> **Assignment A**:
Reproduce the passage from the essay on going off the Pill, from "But at the beginning" up to and including "with said husbands.".
> **Assignment B**:
Take the essay about going off the Pill further, continuing from its last sentence.

> **Reading passage**:
------------------------
Life

The Birth Control Method You Totally Forgot About

by Emma McGowan

Like a lot of women my age, I started taking hormonal birth control in my teens. The Pill worked great for me — it calmed my terrible acne, lightened my periods, and even chilled out my PMS. I didn’t gain weight or get suicidal or suffer from any other of the potentially debilitating side effects that a lot of my friends were dealing with. I was the perfect match for Ortho Tri-Cyclen Lo, that doctor fave of the early 2000s.

But at the beginning of my early 20s, I started reading studies suggesting that the Pill was messing with me in ways I wasn’t even aware of. Apparently, it was changing who I was attracted to. Apparently, the reason I’d always needed lube, no matter how turned on I felt, was because of my pill. Apparently, some women were finding themselves no longer attracted to the husbands they’d met while taking the Pill once they went off it in order to have babies with said husbands.

I had spent my entire sexual life on the Pill. Was it possible that I didn’t really know my sexuality at all?

The thought bothered me more and more until I decided that I had to do something about it. I wanted to know what my body really felt like, what it wanted, and how it was naturally supposed to act when it came to attraction and sex. So, with more than a little trepidation, I stopped renewing my prescription and started relying on condoms as my primary form of birth control.
------------------------
> **Record set**:
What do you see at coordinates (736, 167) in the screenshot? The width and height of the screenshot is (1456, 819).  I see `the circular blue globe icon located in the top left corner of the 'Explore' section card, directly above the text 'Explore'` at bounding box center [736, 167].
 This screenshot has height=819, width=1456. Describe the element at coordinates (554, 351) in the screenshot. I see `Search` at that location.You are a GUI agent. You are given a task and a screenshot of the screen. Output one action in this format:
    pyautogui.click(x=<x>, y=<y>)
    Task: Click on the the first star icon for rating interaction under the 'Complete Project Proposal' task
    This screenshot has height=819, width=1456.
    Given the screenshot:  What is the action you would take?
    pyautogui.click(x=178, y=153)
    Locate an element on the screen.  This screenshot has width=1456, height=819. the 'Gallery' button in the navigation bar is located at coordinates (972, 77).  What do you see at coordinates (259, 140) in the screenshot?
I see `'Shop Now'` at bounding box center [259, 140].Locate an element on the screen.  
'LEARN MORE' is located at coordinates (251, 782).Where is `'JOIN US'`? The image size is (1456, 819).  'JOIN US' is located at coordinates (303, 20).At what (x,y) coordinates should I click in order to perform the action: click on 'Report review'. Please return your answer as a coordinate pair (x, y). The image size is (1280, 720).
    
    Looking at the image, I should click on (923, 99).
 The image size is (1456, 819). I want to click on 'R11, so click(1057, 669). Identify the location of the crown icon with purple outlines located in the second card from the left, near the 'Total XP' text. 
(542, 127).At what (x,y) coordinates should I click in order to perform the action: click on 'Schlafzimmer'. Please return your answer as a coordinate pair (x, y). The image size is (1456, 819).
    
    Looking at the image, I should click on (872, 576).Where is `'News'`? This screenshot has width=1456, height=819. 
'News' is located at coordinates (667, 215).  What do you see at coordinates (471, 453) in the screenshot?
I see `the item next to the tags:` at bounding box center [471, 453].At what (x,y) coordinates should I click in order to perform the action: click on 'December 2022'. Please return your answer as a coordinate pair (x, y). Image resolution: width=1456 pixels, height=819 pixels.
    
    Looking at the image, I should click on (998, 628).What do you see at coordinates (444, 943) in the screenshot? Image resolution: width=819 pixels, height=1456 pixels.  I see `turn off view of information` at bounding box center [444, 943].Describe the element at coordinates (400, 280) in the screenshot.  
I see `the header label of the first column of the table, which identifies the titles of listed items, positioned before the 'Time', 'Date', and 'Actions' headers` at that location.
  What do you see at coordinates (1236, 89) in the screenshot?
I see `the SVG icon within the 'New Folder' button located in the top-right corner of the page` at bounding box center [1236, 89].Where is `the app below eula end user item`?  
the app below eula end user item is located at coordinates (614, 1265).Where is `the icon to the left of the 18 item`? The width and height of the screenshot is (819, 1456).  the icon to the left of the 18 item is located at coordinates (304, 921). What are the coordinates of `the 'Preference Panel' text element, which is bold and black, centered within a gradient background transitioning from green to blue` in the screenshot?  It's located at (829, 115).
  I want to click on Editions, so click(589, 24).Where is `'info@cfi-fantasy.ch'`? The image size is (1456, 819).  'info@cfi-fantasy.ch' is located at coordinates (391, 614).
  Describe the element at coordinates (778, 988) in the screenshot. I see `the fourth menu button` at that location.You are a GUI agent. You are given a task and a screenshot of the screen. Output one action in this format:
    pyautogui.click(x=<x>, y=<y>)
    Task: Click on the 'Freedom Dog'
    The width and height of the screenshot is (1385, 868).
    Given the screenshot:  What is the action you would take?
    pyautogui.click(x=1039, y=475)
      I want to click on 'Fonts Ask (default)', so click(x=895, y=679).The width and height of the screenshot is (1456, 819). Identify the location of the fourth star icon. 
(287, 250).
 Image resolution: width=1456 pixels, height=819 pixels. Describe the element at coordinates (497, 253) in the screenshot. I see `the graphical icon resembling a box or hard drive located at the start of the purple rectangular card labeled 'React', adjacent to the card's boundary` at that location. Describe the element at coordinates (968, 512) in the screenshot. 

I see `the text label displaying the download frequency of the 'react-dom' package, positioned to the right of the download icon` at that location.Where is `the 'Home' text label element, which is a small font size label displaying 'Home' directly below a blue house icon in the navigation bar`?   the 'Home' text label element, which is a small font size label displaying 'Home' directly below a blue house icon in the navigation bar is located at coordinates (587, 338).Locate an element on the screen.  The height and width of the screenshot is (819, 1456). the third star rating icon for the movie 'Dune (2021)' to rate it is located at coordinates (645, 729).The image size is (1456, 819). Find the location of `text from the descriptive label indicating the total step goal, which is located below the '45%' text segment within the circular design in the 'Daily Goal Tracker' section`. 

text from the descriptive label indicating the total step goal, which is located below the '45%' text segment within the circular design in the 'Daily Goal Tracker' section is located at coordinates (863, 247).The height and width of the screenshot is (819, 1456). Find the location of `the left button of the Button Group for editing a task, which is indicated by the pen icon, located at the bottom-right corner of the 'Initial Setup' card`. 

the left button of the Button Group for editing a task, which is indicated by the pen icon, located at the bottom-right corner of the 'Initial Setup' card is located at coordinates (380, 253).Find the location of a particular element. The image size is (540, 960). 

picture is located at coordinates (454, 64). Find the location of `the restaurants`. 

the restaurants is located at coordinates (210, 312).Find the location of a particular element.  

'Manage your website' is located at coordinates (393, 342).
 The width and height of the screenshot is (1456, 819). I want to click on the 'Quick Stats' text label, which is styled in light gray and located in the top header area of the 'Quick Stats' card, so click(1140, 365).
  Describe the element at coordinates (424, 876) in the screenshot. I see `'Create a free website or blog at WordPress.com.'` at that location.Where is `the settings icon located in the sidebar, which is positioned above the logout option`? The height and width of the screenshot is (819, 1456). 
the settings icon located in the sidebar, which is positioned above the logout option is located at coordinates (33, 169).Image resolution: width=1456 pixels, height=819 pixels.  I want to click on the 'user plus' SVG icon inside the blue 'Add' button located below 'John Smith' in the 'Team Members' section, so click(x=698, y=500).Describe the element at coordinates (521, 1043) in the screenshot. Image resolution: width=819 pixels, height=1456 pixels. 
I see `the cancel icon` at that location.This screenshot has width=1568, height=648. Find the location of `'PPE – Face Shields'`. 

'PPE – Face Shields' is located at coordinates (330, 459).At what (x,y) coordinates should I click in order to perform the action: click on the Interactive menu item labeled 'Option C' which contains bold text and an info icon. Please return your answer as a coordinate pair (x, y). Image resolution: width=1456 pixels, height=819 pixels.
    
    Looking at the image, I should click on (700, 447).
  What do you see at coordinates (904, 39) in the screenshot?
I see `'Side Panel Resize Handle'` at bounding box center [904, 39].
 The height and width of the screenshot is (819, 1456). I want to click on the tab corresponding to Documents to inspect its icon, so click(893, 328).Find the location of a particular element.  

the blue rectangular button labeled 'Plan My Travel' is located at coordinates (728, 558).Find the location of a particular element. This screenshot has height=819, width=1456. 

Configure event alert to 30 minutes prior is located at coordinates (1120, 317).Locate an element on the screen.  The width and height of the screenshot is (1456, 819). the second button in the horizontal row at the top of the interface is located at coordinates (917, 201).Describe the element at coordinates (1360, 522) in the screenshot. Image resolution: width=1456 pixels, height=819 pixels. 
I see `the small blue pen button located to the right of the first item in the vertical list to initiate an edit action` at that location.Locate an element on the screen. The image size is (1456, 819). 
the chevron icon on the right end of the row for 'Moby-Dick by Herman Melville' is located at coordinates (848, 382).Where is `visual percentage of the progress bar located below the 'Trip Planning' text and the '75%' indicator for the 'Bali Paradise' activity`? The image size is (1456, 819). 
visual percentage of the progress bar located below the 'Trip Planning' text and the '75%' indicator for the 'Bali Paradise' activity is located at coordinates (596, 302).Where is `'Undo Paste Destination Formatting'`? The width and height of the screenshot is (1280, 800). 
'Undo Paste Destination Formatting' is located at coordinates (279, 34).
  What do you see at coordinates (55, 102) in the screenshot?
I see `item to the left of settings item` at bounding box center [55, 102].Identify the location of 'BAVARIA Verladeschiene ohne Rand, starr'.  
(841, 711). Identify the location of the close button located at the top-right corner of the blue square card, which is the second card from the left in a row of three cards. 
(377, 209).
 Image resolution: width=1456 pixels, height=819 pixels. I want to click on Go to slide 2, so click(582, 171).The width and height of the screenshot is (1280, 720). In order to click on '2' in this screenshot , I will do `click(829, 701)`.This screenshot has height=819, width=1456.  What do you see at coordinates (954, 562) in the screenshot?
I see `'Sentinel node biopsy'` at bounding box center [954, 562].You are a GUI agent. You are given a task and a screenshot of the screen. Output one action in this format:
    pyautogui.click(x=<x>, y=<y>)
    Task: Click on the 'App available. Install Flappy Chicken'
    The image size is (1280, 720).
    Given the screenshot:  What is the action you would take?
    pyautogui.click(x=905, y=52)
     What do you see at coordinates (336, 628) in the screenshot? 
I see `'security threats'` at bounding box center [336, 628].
------------------------
> **Written response A**:
But at the beginning of my early 20s, I started reading studies suggesting that the Pill was messing with me in ways I wasn’t even aware of. Apparently, it was changing who I was attracted to. Apparently, the reason I’d always needed lube, no matter how turned on I felt, was because of my pill. Apparently, some women were finding themselves no longer attracted to the husbands they’d met while taking the Pill once they went off it in order to have babies with said husbands.

> **Written response B**:
Then, about a year into my current relationship, my partner and I decided that we were ready to ditch the condoms. I wasn’t going to go back on the Pill — the changes I’d seen since going off were way too awesome to even consider it — and I’d used a diaphragm in the past. I went to the doctor and got fitted, only to discover that the process of getting a diaphragm was considerably more complicated than it had been 10 years ago.

If you hear “diaphragm” and think, “Isn’t that the thing under my lungs that helps me breathe?” then, congrats! You probably got an A in high school science! However, a diaphragm for birth control is a round piece of silicone that I slather with spermicide before folding it up and inserting it into my vagina, similar to a Diva Cup. It sits behind my pubic bone and blocks my cervix, keeping any sperm from making their way in and knocking me up.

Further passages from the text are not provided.